Le commissaire enquêteur Marie-Claire Eustache a finalement donné un avis favorable au projet d’extension du stade parisien de Roland-Garros, qui prévoit de déplacer une partie des serres classées d’Auteuil. Ses conclusions, publiées par la mairie de Paris, balayent la solution alternative présentée par les associations en raison de sa «complexité».

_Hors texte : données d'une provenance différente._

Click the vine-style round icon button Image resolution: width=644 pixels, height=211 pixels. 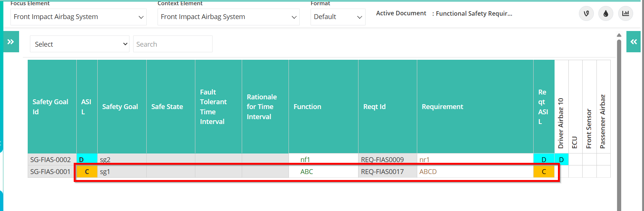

Le projet d’extension du stade de tennis inclut trois demandes de permis de construire, visant le périmètre actuel, les serres du jardin d’Auteuil, et un nouveau bâtiment provisoire pour accueillir le personnel pendant le déroulement des travaux.

 

La solution alternative écartée

 

C’est précisément la construction d’un nouveau court semi-enterré d’environ 5.000 places sur les serres d’Auteuil qui est dénoncé par plusieurs associations environnementales puisqu’une partie des collections botaniques devront être déplacées. Un projet alternatif a d’ailleurs été présenté dès mai 2012 par la Société pour la protection des paysages et de l’esthétique de la France (SPPEF) pour sauver le domaine horticole. Pour un coût environ 7 fois moindre que le projet porté par la Fédération française de tennis (FFT) et la mairie de Paris (52 millions d’euros au lieu de 340 M€), il privilégie la couverture d’une partie de l’accès à l’autoroute A13. Cette solution a pourtant été écartée par le commissaire-enquêteur en raison «de sa complexité du point de vue technique», «de contraintes fonctionnelles réelles», et d’«une nouvelle procédure longue et complexe». Elle impliquerait en effet de modifier le plan local d’urbanisme (PLU), ce qui n’est pas insurmontable, et accroîtrait la facture de la FFT de quelques centaines de milliers d’euros selon l’expertise citée par les conclusions du commissaire-enquêteur. Ce qui ne reste moins cher que le projet contesté.  

 

«Une parodie de consultation publique»

 

Trois associations ont aussitôt réagi à cette publication. Ile-de-France Environnement, Sites & monuments (SPPEF) et VMF Patrimoines en mouvement dénoncent l’expertise du projet alternatif qu’elles ont proposé, notant qu’elle a été confiée aux services de l’Etat et de la ville, partie prenante dans l’affaire. «Seules des études indépendantes et contradictoires permettraient un débat objectif», ajoutent-elles. «Il s’agit d’une parodie de consultation publique, destinée à faciliter à tout prix la réalisation d’un projet absurde économiquement, néfaste écologiquement et désastreux pour un jardin botanique doublement protégé», concluent-elles.

Alors que le projet d’un nouvel aéroport à Notre-Dame-des-Landes (Loire-Atlantique) et d’un barrage à Sivens (Tarn) ont, eux aussi en leur temps, obtenu le feu vert de l’enquête publique, la légitimité de cette procédure a pris un sérieux coup.